Dataset entries:
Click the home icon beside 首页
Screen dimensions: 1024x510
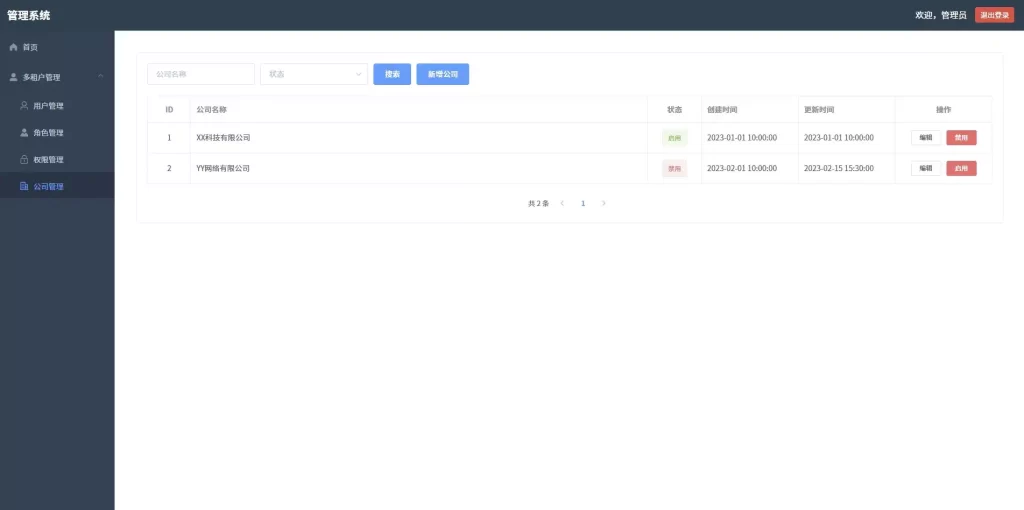[x=13, y=47]
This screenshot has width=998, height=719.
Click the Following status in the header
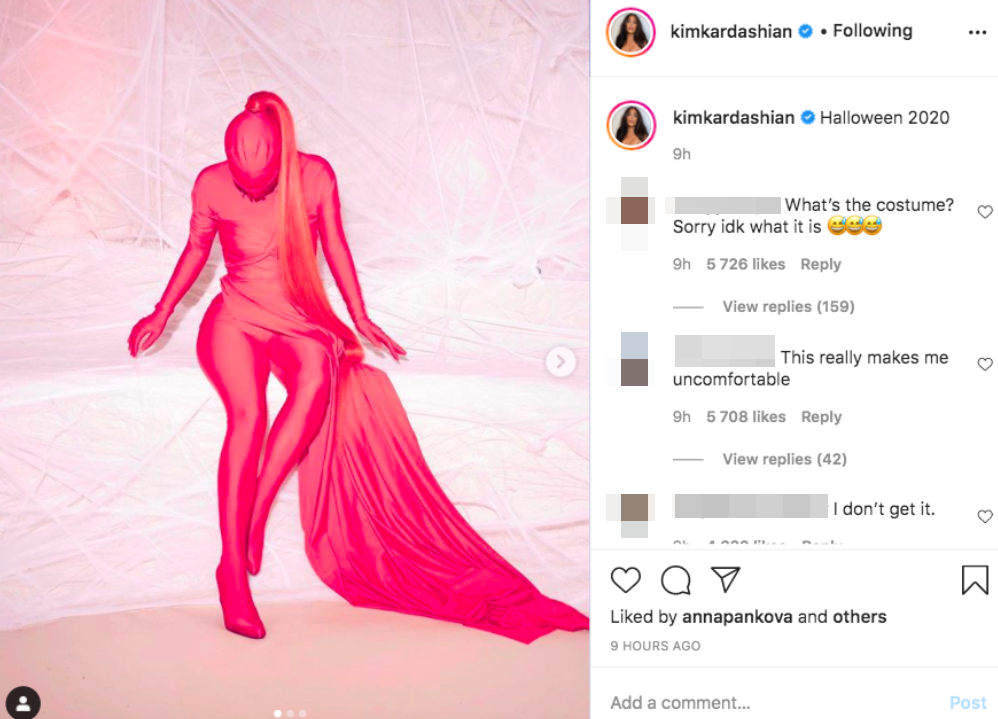(x=873, y=31)
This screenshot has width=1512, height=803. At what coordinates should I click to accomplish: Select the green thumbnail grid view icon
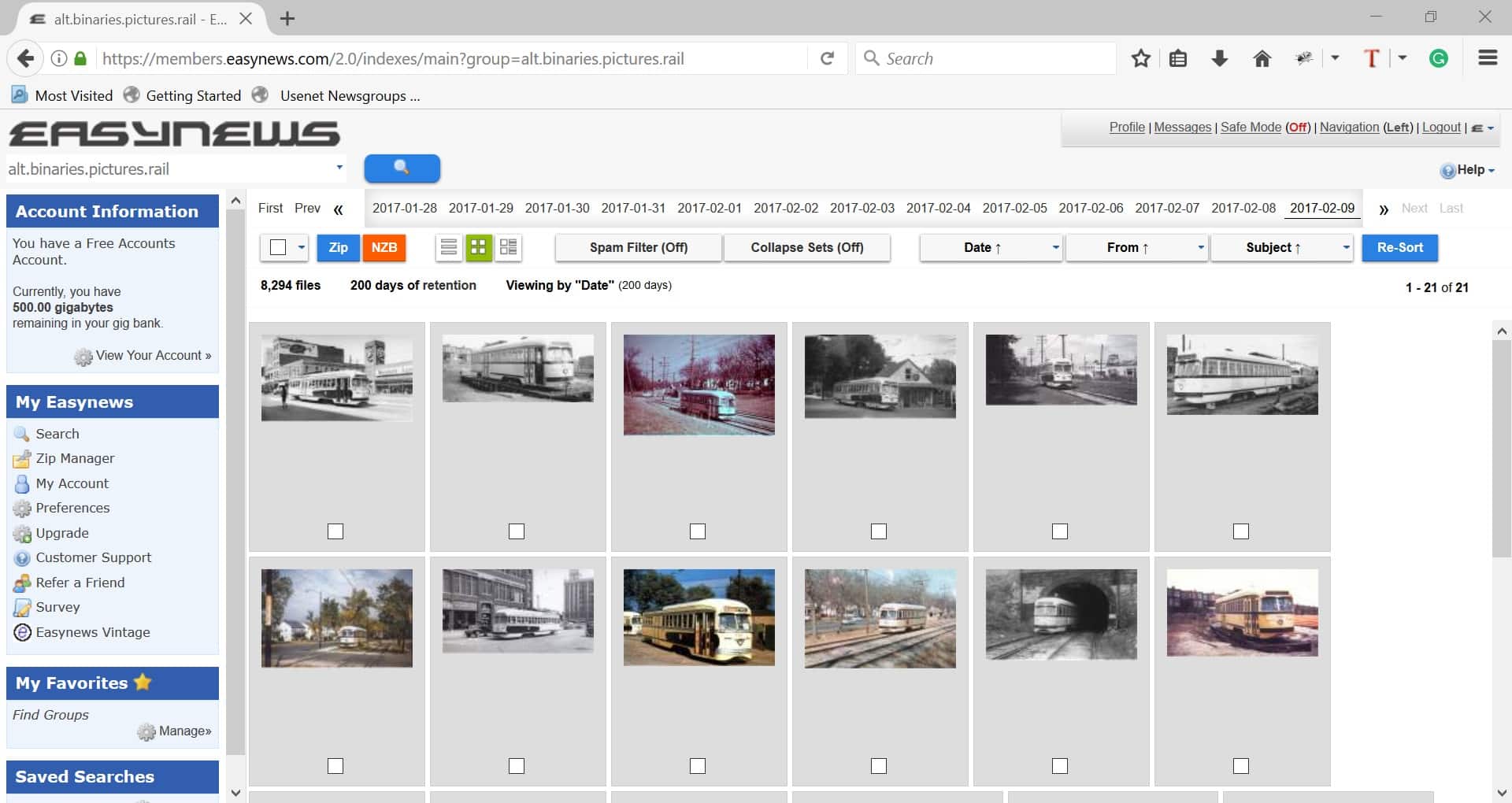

# Problem description:
Copy exactly the lines that run from the one containing "Click the Following status in the header" to the last line of the records, both included, and leave out every picture.

# Solution:
Click the Following status in the header
(x=873, y=31)
This screenshot has width=1512, height=803. At what coordinates should I click to accomplish: Select the green thumbnail grid view icon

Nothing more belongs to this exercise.